* Your goal
Comb through the entries for "icon" and pull out each line that holds it.

##########

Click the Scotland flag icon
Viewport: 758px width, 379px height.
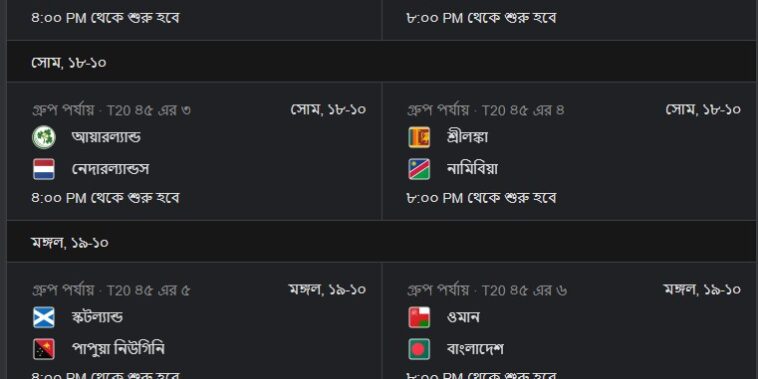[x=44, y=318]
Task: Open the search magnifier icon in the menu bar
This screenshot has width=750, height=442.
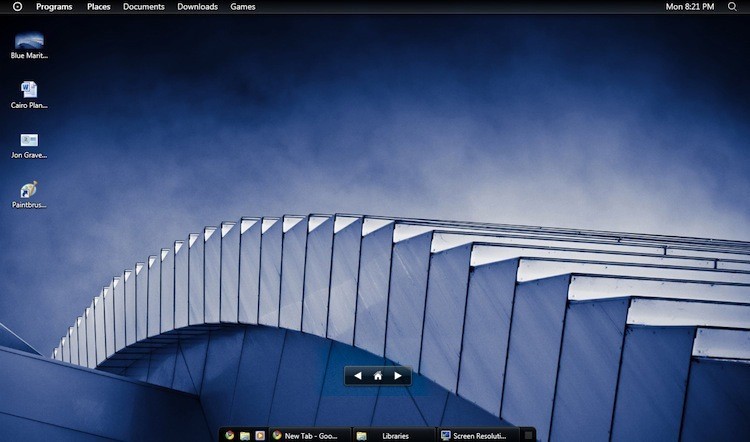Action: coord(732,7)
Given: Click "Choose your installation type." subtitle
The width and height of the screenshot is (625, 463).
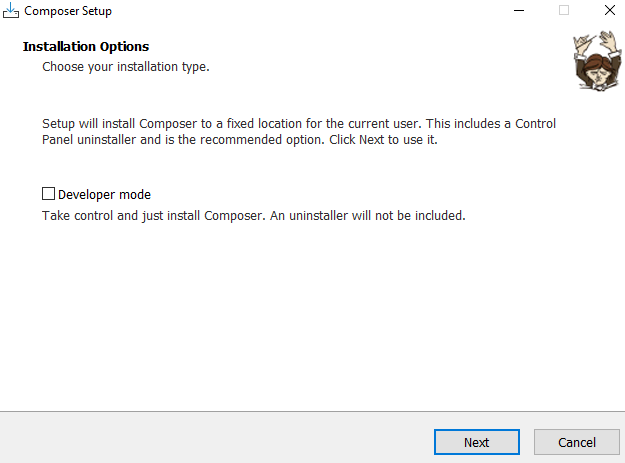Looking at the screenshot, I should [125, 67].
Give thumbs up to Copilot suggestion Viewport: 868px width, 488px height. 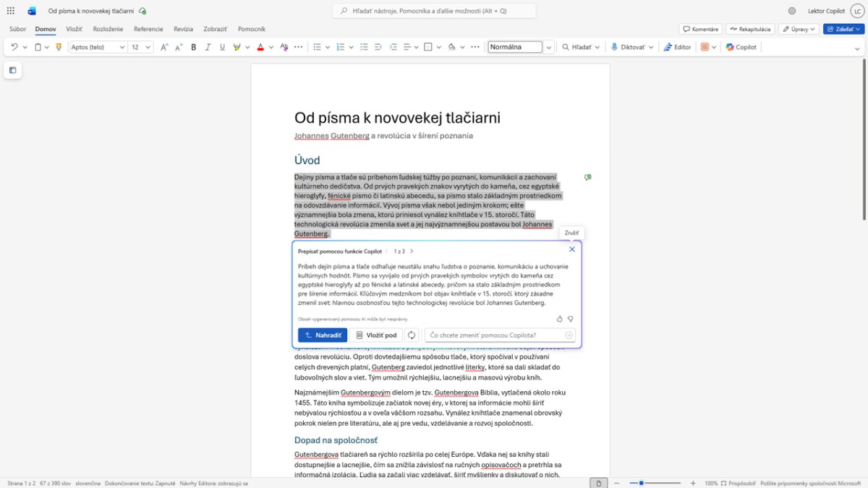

##########

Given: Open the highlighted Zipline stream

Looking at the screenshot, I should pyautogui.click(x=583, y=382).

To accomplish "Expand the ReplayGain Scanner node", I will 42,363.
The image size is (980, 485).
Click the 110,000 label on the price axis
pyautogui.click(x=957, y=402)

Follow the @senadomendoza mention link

##########

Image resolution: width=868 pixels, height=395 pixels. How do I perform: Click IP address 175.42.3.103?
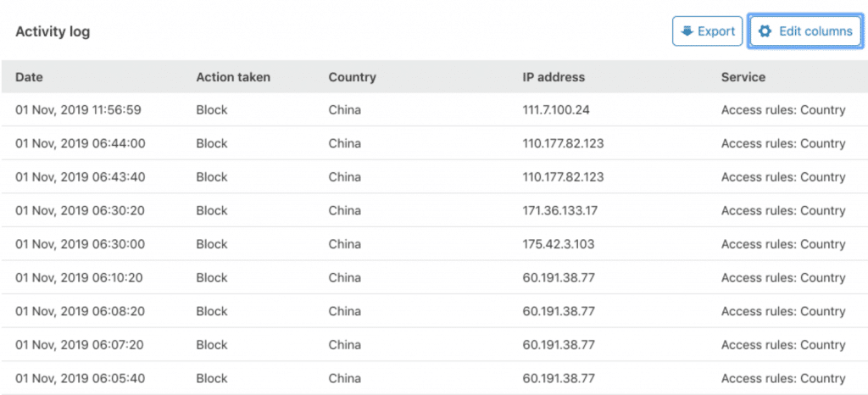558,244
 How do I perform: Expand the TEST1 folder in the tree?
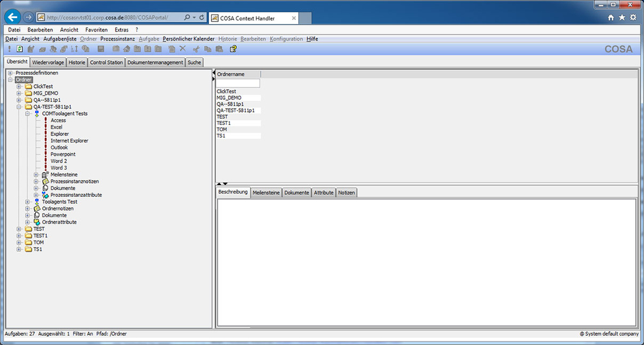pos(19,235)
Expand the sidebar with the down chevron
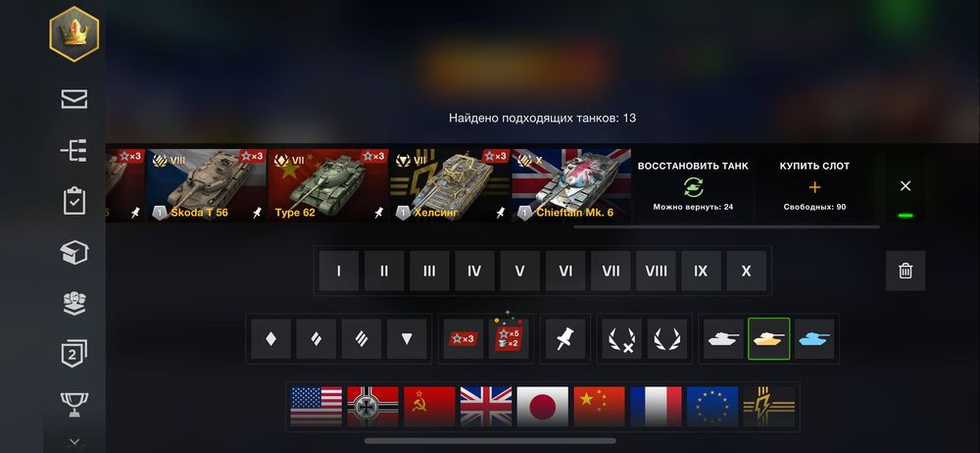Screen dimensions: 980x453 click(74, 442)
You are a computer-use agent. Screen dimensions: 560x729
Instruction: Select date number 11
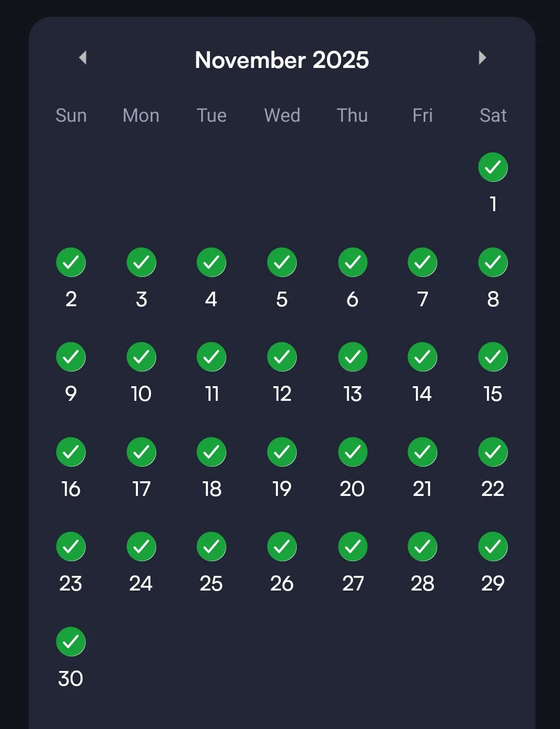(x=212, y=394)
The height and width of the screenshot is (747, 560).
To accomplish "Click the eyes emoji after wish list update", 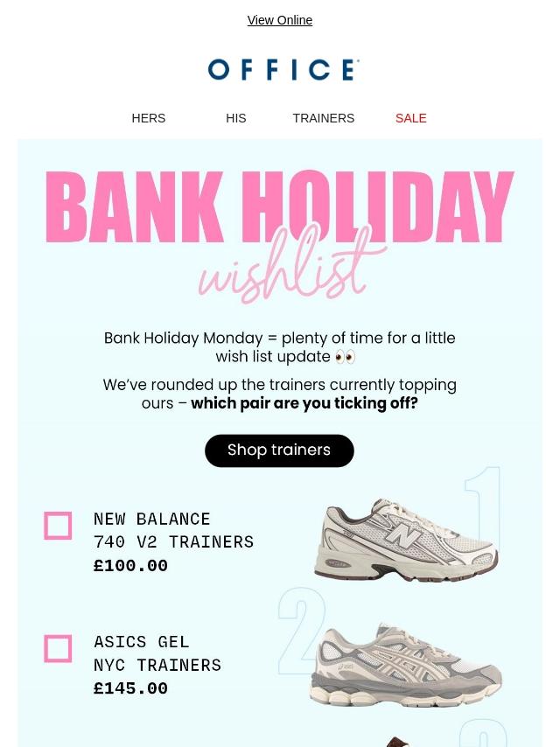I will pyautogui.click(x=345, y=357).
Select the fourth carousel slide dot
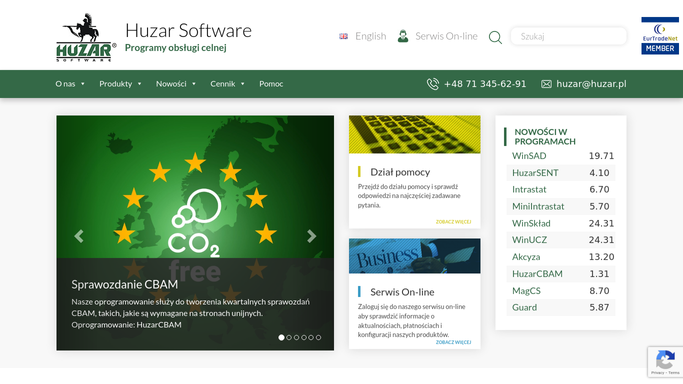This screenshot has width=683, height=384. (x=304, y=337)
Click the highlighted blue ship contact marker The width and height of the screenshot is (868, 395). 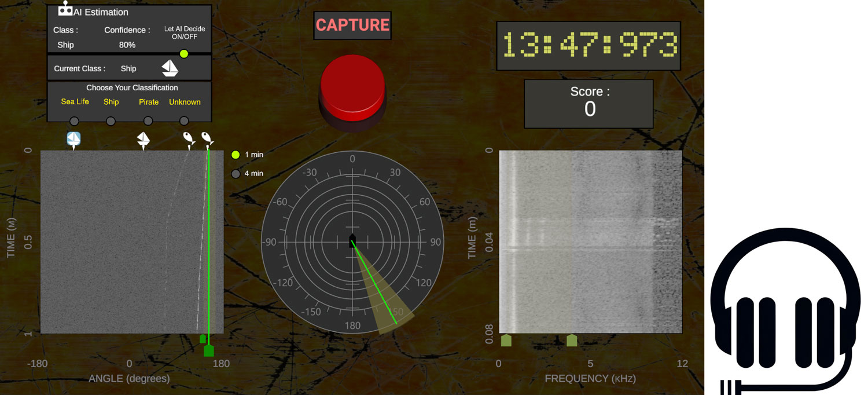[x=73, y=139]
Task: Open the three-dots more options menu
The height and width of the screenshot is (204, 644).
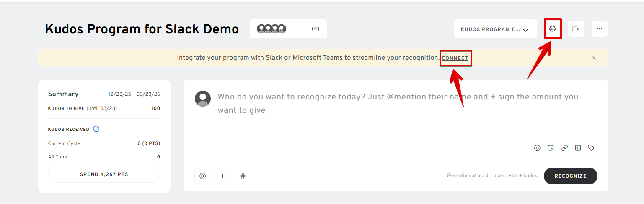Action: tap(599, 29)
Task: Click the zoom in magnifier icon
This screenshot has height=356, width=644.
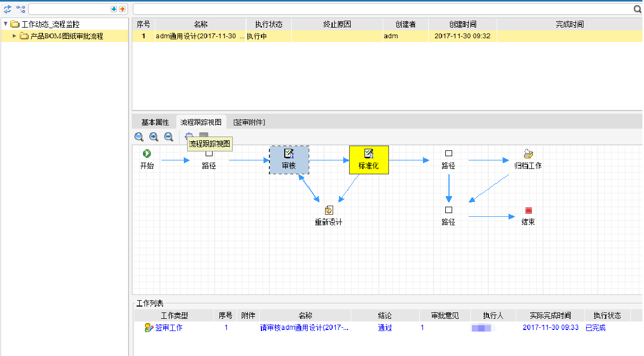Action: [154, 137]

##########

* Reply
Click the Scotland flag icon
Task: Open the search magnifier icon in the menu bar
Task: Click the zoom in magnifier icon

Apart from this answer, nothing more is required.